• [About this task]: Precisely the lines from the one with "Satovi Casio (102, 1900)" through the end of the data, both included, must make up the response, each restated word for word.

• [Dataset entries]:
+--

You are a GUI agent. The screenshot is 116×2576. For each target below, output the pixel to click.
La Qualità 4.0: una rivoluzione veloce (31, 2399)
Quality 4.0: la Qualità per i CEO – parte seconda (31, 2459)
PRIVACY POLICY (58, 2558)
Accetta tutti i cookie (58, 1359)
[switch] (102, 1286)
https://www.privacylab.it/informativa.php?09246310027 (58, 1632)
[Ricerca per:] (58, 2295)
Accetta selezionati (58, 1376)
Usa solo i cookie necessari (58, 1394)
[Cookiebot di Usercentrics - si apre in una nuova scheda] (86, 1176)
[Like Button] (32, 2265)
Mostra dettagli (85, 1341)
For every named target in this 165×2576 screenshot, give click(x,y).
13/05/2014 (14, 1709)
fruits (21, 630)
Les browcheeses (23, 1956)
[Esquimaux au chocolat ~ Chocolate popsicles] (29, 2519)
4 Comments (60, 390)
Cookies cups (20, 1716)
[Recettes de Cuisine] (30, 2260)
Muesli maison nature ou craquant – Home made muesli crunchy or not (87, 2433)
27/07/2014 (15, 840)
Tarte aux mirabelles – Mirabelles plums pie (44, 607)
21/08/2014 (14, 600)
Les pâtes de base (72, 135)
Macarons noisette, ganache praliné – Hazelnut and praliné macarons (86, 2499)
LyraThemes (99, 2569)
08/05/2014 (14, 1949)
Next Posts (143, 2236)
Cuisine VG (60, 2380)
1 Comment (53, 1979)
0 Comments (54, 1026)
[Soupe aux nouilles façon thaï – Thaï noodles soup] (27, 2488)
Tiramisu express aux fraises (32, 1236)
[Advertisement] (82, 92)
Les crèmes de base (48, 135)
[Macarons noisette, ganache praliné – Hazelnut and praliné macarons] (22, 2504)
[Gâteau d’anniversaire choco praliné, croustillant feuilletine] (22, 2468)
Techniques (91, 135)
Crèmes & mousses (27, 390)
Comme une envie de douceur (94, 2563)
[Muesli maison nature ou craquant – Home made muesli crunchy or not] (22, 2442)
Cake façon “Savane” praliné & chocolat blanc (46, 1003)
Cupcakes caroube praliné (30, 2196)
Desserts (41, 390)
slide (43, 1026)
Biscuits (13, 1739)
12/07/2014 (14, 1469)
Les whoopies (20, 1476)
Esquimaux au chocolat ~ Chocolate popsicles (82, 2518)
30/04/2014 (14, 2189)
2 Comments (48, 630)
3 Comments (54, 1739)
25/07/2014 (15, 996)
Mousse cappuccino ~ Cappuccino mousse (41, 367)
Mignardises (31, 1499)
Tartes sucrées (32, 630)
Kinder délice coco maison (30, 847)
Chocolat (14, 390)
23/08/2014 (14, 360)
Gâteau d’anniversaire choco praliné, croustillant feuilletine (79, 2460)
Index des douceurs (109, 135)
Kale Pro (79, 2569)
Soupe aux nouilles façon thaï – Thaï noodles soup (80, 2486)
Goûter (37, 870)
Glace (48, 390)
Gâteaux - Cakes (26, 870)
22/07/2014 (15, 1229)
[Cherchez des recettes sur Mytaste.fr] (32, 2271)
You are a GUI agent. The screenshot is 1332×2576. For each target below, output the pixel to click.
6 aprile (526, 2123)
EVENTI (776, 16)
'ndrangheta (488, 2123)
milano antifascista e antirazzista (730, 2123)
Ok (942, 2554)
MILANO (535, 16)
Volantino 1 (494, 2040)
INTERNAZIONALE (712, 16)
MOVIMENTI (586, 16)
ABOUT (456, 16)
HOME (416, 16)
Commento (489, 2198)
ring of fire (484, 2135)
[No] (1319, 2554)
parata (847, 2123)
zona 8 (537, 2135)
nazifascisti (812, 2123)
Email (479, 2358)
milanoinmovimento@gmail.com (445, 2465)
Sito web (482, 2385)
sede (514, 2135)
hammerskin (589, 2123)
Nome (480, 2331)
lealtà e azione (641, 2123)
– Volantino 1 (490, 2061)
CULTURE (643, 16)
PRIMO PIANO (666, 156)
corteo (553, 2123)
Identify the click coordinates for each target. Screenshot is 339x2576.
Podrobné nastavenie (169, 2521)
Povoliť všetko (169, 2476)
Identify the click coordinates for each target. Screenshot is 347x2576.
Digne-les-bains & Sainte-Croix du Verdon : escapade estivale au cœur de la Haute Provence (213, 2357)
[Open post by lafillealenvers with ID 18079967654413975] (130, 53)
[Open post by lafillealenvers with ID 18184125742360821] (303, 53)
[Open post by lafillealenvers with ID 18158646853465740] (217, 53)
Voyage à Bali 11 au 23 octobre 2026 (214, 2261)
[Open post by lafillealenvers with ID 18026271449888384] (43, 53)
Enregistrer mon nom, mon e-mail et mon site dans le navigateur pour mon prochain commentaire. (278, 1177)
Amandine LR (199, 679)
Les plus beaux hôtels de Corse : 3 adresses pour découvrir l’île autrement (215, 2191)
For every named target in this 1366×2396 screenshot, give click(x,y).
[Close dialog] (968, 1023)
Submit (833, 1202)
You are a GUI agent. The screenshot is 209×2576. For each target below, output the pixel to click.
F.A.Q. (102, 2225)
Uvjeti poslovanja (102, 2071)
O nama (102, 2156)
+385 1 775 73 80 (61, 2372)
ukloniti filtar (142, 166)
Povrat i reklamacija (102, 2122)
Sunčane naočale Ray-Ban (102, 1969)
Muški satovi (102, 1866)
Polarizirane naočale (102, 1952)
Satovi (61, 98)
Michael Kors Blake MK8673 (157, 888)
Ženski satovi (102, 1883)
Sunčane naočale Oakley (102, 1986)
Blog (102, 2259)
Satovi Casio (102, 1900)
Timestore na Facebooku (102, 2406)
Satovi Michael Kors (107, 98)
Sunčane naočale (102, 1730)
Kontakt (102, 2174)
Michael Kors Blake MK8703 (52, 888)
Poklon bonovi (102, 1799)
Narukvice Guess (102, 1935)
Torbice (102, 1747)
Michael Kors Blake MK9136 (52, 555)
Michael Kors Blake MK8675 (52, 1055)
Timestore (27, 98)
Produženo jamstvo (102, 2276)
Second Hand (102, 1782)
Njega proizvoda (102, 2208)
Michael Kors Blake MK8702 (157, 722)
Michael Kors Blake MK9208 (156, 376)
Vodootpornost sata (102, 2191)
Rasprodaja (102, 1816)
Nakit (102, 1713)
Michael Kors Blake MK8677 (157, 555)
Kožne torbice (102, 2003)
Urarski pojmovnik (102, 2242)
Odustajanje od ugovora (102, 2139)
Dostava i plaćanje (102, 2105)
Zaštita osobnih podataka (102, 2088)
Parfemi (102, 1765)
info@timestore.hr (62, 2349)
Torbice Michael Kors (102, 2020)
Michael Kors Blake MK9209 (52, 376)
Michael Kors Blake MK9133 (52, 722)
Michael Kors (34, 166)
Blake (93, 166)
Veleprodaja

+--

• [Task output]:
Satovi Casio (102, 1900)
Timestore na Facebooku (102, 2406)
Satovi Michael Kors (107, 98)
Sunčane naočale (102, 1730)
Kontakt (102, 2174)
Michael Kors Blake MK8703 (52, 888)
Poklon bonovi (102, 1799)
Narukvice Guess (102, 1935)
Torbice (102, 1747)
Michael Kors Blake MK9136 (52, 555)
Michael Kors Blake MK8675 (52, 1055)
Timestore (27, 98)
Produženo jamstvo (102, 2276)
Second Hand (102, 1782)
Njega proizvoda (102, 2208)
Michael Kors Blake MK8702 (157, 722)
Michael Kors Blake MK9208 (156, 376)
Vodootpornost sata (102, 2191)
Rasprodaja (102, 1816)
Nakit (102, 1713)
Michael Kors Blake MK8677 (157, 555)
Kožne torbice (102, 2003)
Urarski pojmovnik (102, 2242)
Odustajanje od ugovora (102, 2139)
Dostava i plaćanje (102, 2105)
Zaštita osobnih podataka (102, 2088)
Parfemi (102, 1765)
info@timestore.hr (62, 2349)
Torbice Michael Kors (102, 2020)
Michael Kors Blake MK9209 (52, 376)
Michael Kors Blake MK9133 (52, 722)
Michael Kors (34, 166)
Blake (93, 166)
Veleprodaja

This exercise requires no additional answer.